Autocratic power, the absence of primogeniture
and endemic wars of succession, seeded a culture of caprice and excess which
sapped the vitality of state and society. Eighteenth century India refracted
these debilitating features: The Mughals could neither uphold their authority
against domestic contenders nor defend and protect their subjects from the
depredations of foreign marauders. The Persian Nadir Shah sacked Delhi in
1739 and put its population to the sword; his monstrous loot included Shah
Jahan's Peacock Throne. Any Indian rash enough to lodge a claim for its return
is likely to provoke an explosion in Tehran.
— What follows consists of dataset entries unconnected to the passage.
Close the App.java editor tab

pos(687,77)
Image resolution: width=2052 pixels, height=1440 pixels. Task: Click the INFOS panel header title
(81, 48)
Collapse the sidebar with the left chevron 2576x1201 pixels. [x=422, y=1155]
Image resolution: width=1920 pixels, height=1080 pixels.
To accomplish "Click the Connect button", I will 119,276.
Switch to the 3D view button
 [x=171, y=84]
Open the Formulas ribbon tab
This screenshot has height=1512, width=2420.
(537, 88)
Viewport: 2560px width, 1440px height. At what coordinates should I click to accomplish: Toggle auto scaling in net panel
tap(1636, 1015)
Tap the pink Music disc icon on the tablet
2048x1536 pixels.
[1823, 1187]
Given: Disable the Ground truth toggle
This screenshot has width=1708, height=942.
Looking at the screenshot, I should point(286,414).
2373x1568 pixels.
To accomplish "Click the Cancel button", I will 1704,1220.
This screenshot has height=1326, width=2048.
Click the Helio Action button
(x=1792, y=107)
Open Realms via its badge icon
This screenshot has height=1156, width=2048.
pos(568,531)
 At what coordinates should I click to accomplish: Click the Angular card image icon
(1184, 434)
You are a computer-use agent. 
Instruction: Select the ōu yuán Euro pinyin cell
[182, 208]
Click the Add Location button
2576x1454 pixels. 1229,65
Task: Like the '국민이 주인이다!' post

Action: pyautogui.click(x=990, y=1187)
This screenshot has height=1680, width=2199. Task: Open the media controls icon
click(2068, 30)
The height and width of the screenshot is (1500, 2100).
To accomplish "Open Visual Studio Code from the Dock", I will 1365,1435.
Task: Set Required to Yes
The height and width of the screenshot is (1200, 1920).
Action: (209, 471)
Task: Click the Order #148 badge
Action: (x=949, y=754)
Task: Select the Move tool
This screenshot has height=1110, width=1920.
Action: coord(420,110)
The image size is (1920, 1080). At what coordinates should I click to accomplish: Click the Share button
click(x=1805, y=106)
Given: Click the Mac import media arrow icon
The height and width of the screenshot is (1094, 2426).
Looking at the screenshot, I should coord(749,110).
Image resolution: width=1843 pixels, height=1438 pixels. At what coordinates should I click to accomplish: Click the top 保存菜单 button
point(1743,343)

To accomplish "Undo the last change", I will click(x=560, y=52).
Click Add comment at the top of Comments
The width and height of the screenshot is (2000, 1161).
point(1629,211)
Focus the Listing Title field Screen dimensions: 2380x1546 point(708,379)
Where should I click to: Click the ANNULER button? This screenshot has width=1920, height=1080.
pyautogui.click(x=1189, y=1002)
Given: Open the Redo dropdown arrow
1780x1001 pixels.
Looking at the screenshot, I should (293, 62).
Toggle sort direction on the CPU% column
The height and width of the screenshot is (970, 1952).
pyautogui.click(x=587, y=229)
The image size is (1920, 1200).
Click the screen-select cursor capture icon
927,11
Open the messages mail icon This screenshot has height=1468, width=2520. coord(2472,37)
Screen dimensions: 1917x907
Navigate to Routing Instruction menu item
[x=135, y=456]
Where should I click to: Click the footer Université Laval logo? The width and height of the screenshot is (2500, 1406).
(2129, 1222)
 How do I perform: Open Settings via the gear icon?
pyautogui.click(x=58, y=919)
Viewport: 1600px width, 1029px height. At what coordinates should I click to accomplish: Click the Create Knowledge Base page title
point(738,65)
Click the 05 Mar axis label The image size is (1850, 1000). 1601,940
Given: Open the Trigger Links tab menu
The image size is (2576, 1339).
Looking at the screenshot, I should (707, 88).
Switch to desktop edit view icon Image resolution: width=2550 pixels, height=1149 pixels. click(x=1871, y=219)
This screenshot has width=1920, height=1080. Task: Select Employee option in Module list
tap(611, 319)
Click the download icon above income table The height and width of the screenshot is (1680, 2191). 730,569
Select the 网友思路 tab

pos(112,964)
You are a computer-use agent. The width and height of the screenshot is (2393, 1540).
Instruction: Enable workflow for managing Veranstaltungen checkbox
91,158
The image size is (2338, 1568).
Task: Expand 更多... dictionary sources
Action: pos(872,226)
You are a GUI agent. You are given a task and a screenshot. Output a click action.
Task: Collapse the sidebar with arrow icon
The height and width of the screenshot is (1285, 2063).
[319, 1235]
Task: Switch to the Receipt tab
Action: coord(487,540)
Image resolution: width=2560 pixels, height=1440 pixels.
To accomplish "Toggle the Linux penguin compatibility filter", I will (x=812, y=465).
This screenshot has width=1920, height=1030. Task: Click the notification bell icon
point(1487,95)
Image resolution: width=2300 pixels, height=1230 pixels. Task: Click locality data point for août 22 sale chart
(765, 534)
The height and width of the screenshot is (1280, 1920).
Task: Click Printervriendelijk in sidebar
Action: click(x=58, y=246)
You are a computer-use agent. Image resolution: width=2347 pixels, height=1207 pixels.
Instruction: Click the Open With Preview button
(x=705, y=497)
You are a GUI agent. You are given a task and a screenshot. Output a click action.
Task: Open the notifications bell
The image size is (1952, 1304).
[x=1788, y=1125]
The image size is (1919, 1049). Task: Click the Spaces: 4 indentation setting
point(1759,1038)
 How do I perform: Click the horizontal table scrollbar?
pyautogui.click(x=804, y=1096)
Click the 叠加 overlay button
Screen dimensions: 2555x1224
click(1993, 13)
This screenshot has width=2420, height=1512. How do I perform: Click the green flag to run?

Maratha predators and Afghan invaders in the
north, the despotic rule of Imad-ul-mulk in Delhi and petty tyrants of every
stripe in all corners of the land became a sub-continental theme. Imad personified
the paradoxical traits of his type: Linguist, poet and warrior he assured
was. "But all these splendid gifts were vitiated by an utter lack of
the moral sense, a boundless ambition, a shameless greed of money, and a ferocious
cruelty of disposition that makes him one of the monsters of Delhi history,"
wrote Jadunath Sarkar.
Anarchy, arbitrary government and the lack
of enlightenment inspired Rammohun Roy, social reformer and cultural polymath
and the first great Indian of the modern age, to offer "up thanks to
the Supreme Disposer of the events of the universe, for having unexpectedly
delivered this country from the long-continued tyranny of its former rulers,
and placed it under the government of the English..."
In a separate conversation with the French
traveller, Victor Jacquemont, Rammohun explained that Pax Britannica was necessary
for the next hundred years if India was ever to recover its strength. With
the rise of a middle class the British would be asked to leave, he observed
with god-like prescience. He was a mere 17 years off his predicted time-frame.
My story would have included the evolution
of the Indian middle class, its social and political programmes, its changing
aspirations, its achievements and the reasons behind its failures, in particular
its inability to preserve the unity of India against Muslim separatism.
Why did Bankim Chandra Chatterjee, author
of Vande Mataram, the Tagores, Ranade, Tilak, Gokhale, Surendranath Banerjee
or Dadabhai Naoroji not espouse the cause of the mutineers of 1857? Where
would the British have been without the critical intervention of the Sikhs?
The First War of Independence, did you say?
The tribute to the work of the early British
Indologists would have gained with this embellishment of Warren Hastings,
apropos of the corpus of Sanskrit writings: "These will survive when
the British dominion in India shall have long ceased to exist, and when the
sources which it once yielded of wealth and power are lost to remembrance.
"
For variety, I would have also quoted Karl
Marx, who wrote: "The political unity of India, more consolidated, and
farther than it ever did under the Great Moghuls, was the first condition
of its (India's) regeneration. That unity, imposed by the British sword, will
now be strengthened and perpetuated by the electric telegraph. The native
army, organised and trained by the British drill-sergeant, was the sine qua
non of Indian self-emancipation, and of India ceasing to be the prey of the
first foreign intruder. The free Press, introduced for the first time into
Asiatic society, and managed by the common offspring of Hindus and Europeans,
is a new and powerful agent of reconstruction. "
Finally, as an afterword, the peoples of Pakistan
and Bangladesh, now resident in Britain, are at the bottom of the social,
economic and educational pile as were their forebears when they created a
Muslim homeland in the sub-continent through blood and iron on the specious
plea that their community would otherwise be disabled under Hindu raj.
There is indeed much room for meditation.